Moonrise Kingdom: Odd & Beautiful

There is only one sentence that can adequately describe Moonrise Kingdom. It is a Wes Anderson movie. You either already know what that means or once you watch a Wes Anderson movie, you'll know what that means for the rest of your life.

From the opening scene, Anderson's style is vividly obvious, from the cinematography, to the color scheme, to the setting and general feeling of strangeness. While his movies are ostensibly set in our world, they always feel like an alternate universe where things are just a little too beautiful and surreal than reality would permit. Moonrise Kingdom is set in 1965 and tells the story of two twelve-year olds who fall in love and run away together. The boy is being chased by his scout troop led by the hapless Scout Master Ward (Edward Norton in a charmingly bumbling role) while the girl is sought by her lawyer parents (Bill Murray and Frances McDormand, of course). Despite the all-star adults in the cast, including turns from Bruce Willis as the clueless Captain of the Island Police, Tilda Swinton as the heartless Social Services, and Jason Schwartzman as weirdo Cousin Ben, this is a movie that belongs to the child actors. Jared Gilman and Kara Hayward conduct their romance with comical but mature earnestness, which often leads to some unnerving scenes. At other moments, the boys of Scout Troop 55 can start to resemble something out of Lord of the Flies, and this movie certainly has moments that are oddly violent and disturbing for a Wes Anderson film.

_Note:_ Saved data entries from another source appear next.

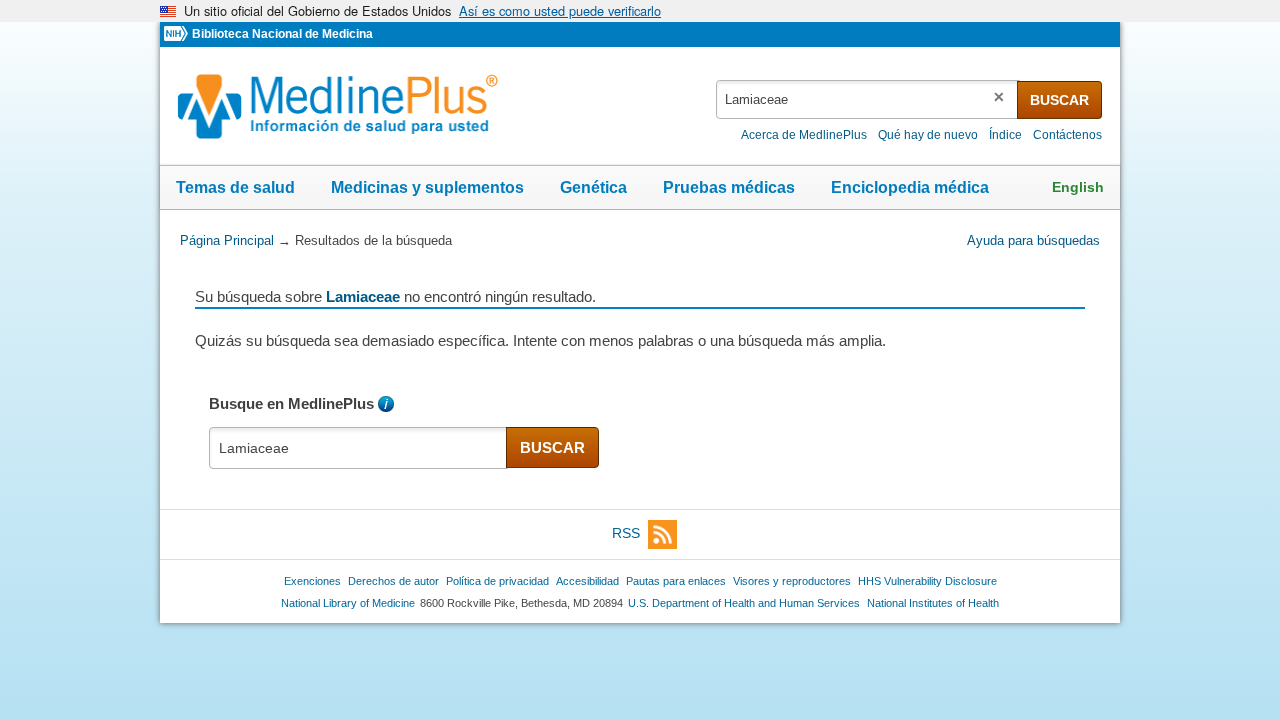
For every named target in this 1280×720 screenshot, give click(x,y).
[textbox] (868, 99)
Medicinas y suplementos (427, 187)
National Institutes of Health (933, 603)
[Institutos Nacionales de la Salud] (178, 34)
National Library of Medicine (348, 603)
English (1078, 187)
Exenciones (312, 581)
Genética (593, 187)
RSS (626, 533)
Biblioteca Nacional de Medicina (282, 34)
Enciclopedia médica (910, 187)
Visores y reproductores (792, 581)
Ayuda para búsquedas (1033, 240)
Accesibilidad (587, 581)
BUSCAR (1059, 100)
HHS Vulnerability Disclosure (927, 581)
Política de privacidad (497, 581)
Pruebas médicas (729, 187)
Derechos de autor (393, 581)
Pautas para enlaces (676, 581)
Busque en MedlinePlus (291, 403)
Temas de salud (235, 187)
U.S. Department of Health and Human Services (744, 603)
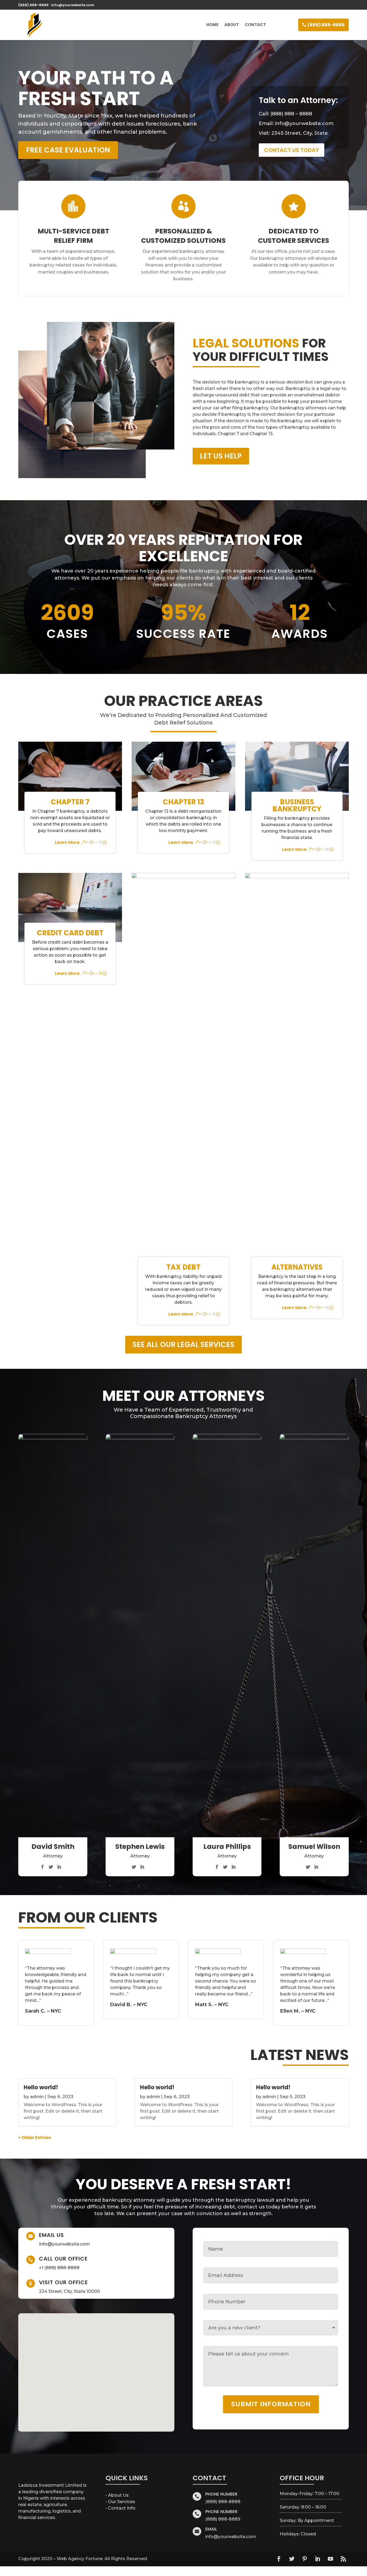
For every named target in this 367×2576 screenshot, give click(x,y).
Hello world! (41, 2087)
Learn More (67, 842)
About (231, 24)
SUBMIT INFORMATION (271, 2404)
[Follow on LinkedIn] (317, 2558)
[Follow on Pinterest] (304, 2558)
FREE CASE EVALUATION (68, 150)
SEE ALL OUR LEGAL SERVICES (183, 1344)
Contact (255, 24)
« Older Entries (34, 2137)
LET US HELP (221, 456)
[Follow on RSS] (343, 2558)
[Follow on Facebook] (279, 2558)
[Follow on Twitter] (291, 2558)
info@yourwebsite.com (304, 123)
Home (212, 24)
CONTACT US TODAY (291, 150)
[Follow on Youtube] (330, 2558)
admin (37, 2096)
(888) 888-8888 (326, 25)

The plot meanders in an absurd and typically Andersonian fashion and you find yourself wholeheartedly rooting for these unexpected lovers despite their occasionally psychopathic tendencies. The score by Alexandre Desplat is reminiscent of Fantastic Mr. Fox but is otherwise sidelined by the Benjamin Britten classical pieces that punctuate the movie. But most importantly, this movie is a visual treat that makes you feel like you've stepped into a dream for 90 minutes.

Wes Anderson is a filmmaker whose work is meant to be seen on the big screen. His movies are abstract paintings that make absolute sense when you're looking at them but are impossible to explain afterwards. All I can say is that you need to watch Moonrise Kingdom. Because once you do, at least you'll know what it means to be a Wes Anderson movie.